Mich stört auch weniger, dass andere anders denken oder handeln als ich. Mich stört, dass sie ihre Motivation nicht offen legen. Wissenschaftlich ist an der Wirksamkeit und Sicherheit der Masern-Mumps-Röteln-Impfung nichts zu rütteln. Wer gegen diese Impfung ist, muss auch gegen sauberes Trinkwasser sein, mit fast derselben Argumentation. Trotzdem führt die Vereinigung Anthroposophischer ÄrztInnen eine Sammlung von Fällen an, in Masern ganz toll gewesen sein sollen und meint, damit große epidemiologische Studien entwerten zu können.
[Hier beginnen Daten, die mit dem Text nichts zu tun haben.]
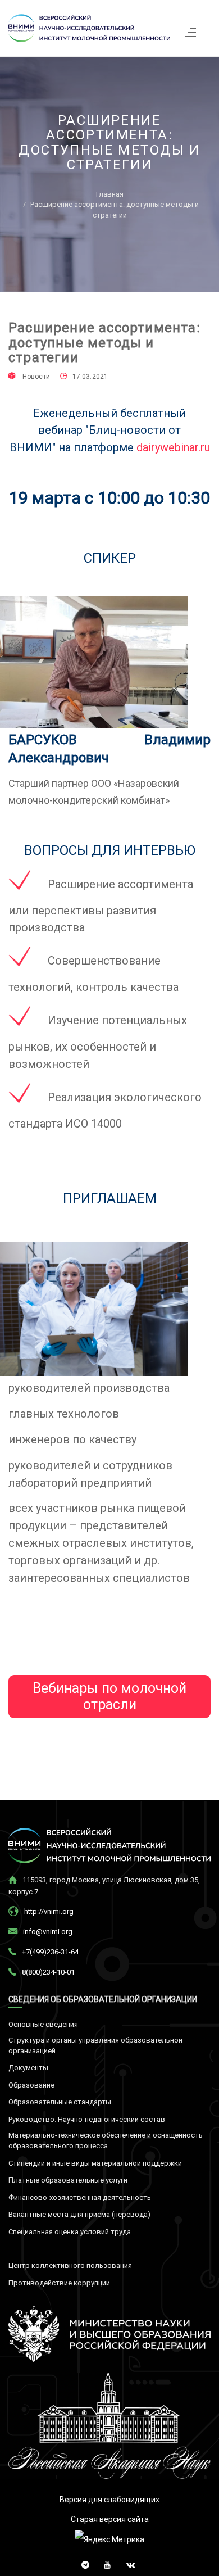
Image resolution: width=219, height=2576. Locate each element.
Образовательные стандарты (59, 2102)
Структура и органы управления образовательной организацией (95, 2045)
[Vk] (128, 2562)
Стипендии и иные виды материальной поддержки (95, 2163)
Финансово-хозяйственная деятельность (79, 2197)
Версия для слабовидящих (109, 2499)
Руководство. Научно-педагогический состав (86, 2119)
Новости (36, 377)
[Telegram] (83, 2562)
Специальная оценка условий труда (69, 2232)
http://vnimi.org (49, 1911)
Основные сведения (43, 2024)
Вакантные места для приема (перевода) (79, 2214)
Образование (31, 2085)
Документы (28, 2067)
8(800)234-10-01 (48, 1972)
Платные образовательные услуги (67, 2180)
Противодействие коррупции (59, 2283)
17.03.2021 (90, 377)
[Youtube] (105, 2562)
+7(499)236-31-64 (50, 1952)
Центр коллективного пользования (70, 2265)
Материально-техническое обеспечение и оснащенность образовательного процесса (105, 2140)
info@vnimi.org (47, 1931)
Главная (110, 194)
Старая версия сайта (110, 2519)
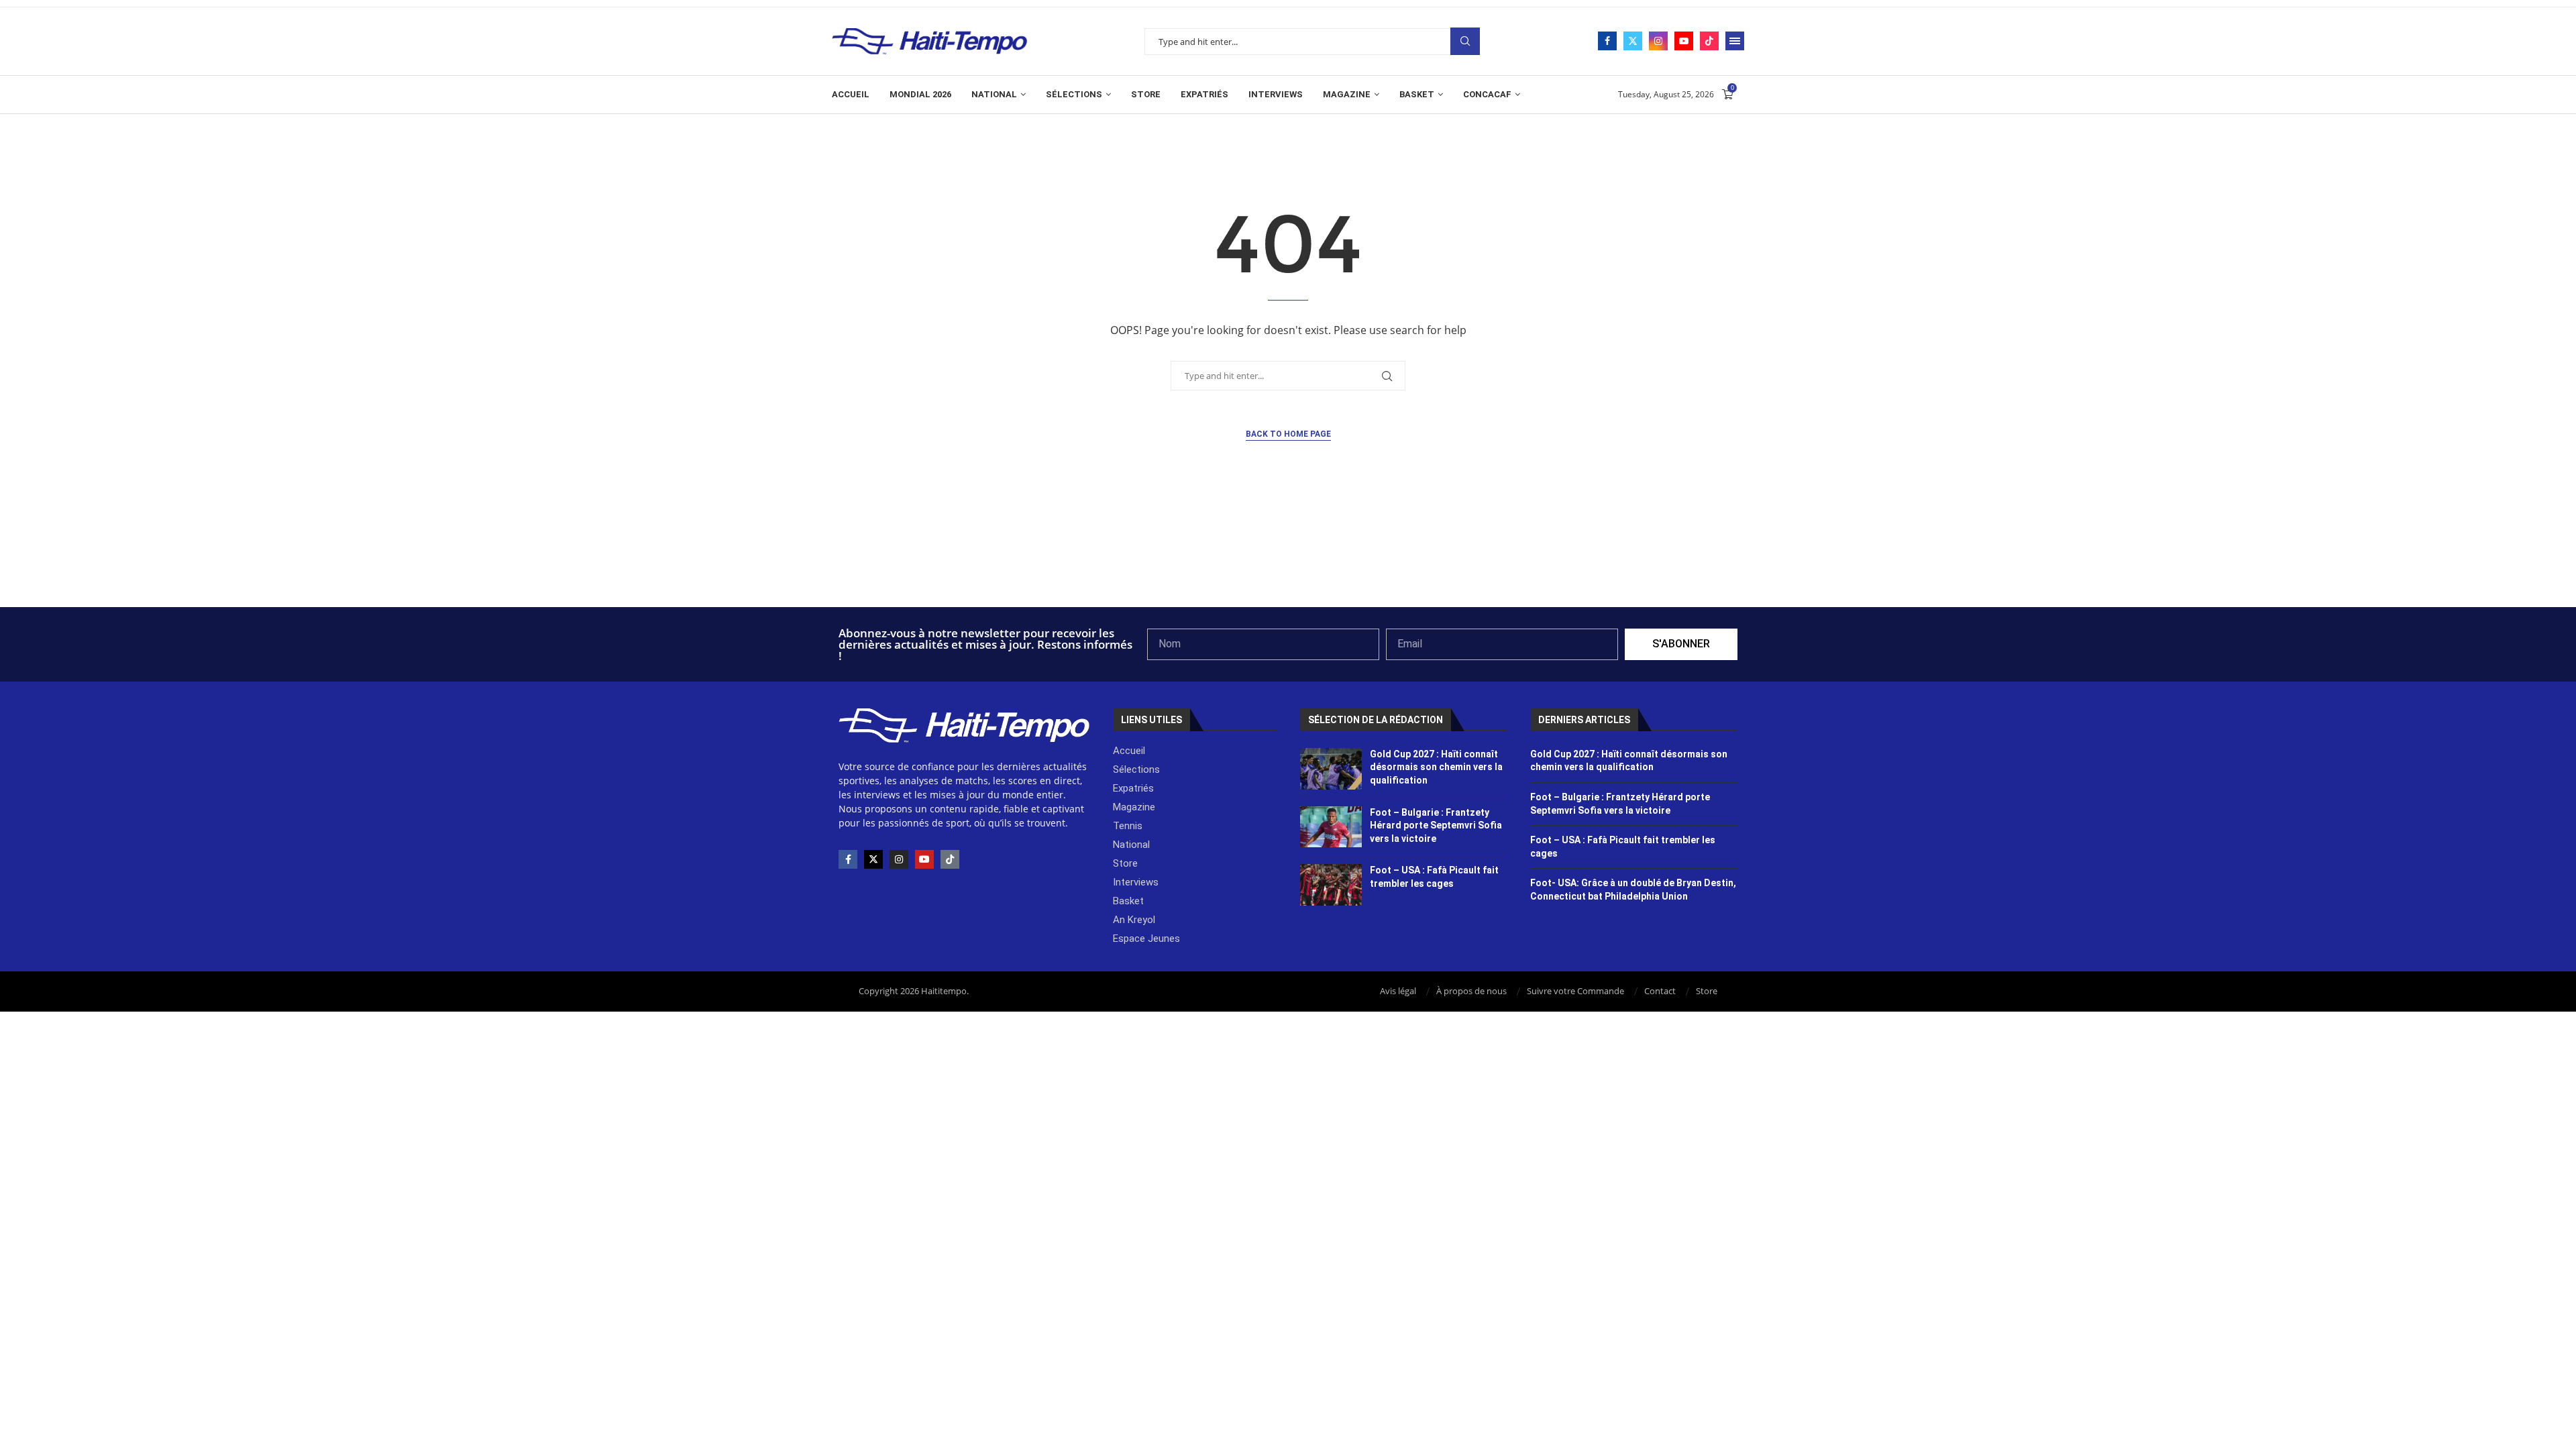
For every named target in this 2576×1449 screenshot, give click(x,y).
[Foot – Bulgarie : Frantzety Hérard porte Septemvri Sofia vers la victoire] (1331, 827)
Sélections (1074, 94)
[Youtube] (1683, 41)
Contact (1660, 991)
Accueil (850, 94)
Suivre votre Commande (1575, 991)
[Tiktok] (1709, 41)
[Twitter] (1632, 41)
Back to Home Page (1288, 434)
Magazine (1347, 94)
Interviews (1275, 94)
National (994, 94)
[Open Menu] (1734, 41)
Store (1146, 94)
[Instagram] (1658, 41)
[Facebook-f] (848, 859)
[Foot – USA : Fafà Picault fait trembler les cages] (1331, 885)
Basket (1416, 94)
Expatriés (1204, 94)
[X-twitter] (873, 859)
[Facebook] (1607, 41)
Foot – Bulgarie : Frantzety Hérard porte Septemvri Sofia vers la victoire (1436, 825)
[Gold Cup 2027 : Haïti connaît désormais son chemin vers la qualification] (1331, 769)
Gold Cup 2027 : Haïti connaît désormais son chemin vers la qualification (1436, 767)
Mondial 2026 (920, 94)
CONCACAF (1487, 94)
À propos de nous (1471, 991)
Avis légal (1398, 991)
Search (1465, 41)
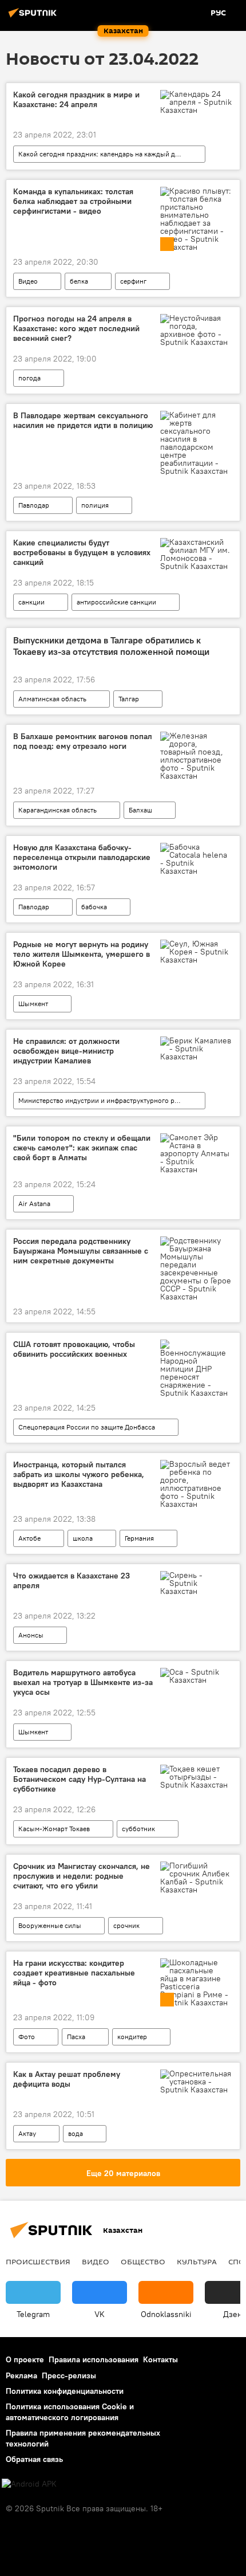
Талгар (128, 698)
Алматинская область (52, 698)
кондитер (132, 2036)
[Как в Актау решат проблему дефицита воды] (196, 2082)
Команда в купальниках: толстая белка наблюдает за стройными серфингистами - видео (73, 201)
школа (83, 1538)
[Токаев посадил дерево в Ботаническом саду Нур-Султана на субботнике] (196, 1777)
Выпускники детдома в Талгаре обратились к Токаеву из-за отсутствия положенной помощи (111, 646)
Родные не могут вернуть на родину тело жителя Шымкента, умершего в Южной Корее (81, 954)
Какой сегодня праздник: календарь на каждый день (102, 154)
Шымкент (33, 1003)
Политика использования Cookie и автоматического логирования (70, 2411)
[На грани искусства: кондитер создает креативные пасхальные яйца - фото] (196, 1982)
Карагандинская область (57, 810)
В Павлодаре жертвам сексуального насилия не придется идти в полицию (83, 420)
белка (79, 281)
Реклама (21, 2375)
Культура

Motiviert ist man dabei von den “Schauungen” eines Herrn Steiner. Das ist so, als würden Ärzte entscheiden, ob sich eine weitere Therapie bei einem Patienten lohnt, nachdem sie sich dessen “Lebenslinie” auf der Hand angesehen haben. Die Damen und Herren Anthroposophenärzte könnten einfach schreiben:

“Vorsicht, die Masernimpfung birgt Risiken für die Leibausbildung und kann zu bleibenden Karmaschäden führen.”

Dann wüssten alle, woran sie sind und worum es geht. Es geht um die Glaubensinhalte einer Religionsgemeinschaft. Solange diese Religionsgemeinschaft ihr Wissenschaftskabarett aufführt, wird sie dafür kritisiert.

[Bild: Frühe Selbstschauung aus den Akashachroniken. Auf der bei Wikipedia vorgehaltenen Version wurden Störsignale, Aura und Astralbart retuschiert]

[Edit 14.06.2013: Wenn ich an "Schicksal" glaubte... In Berlin wird vor einer Masernepidemie gewarnt und in NRW ist ein 14 jähriger an den Spätfolgen von Masern gestorben.]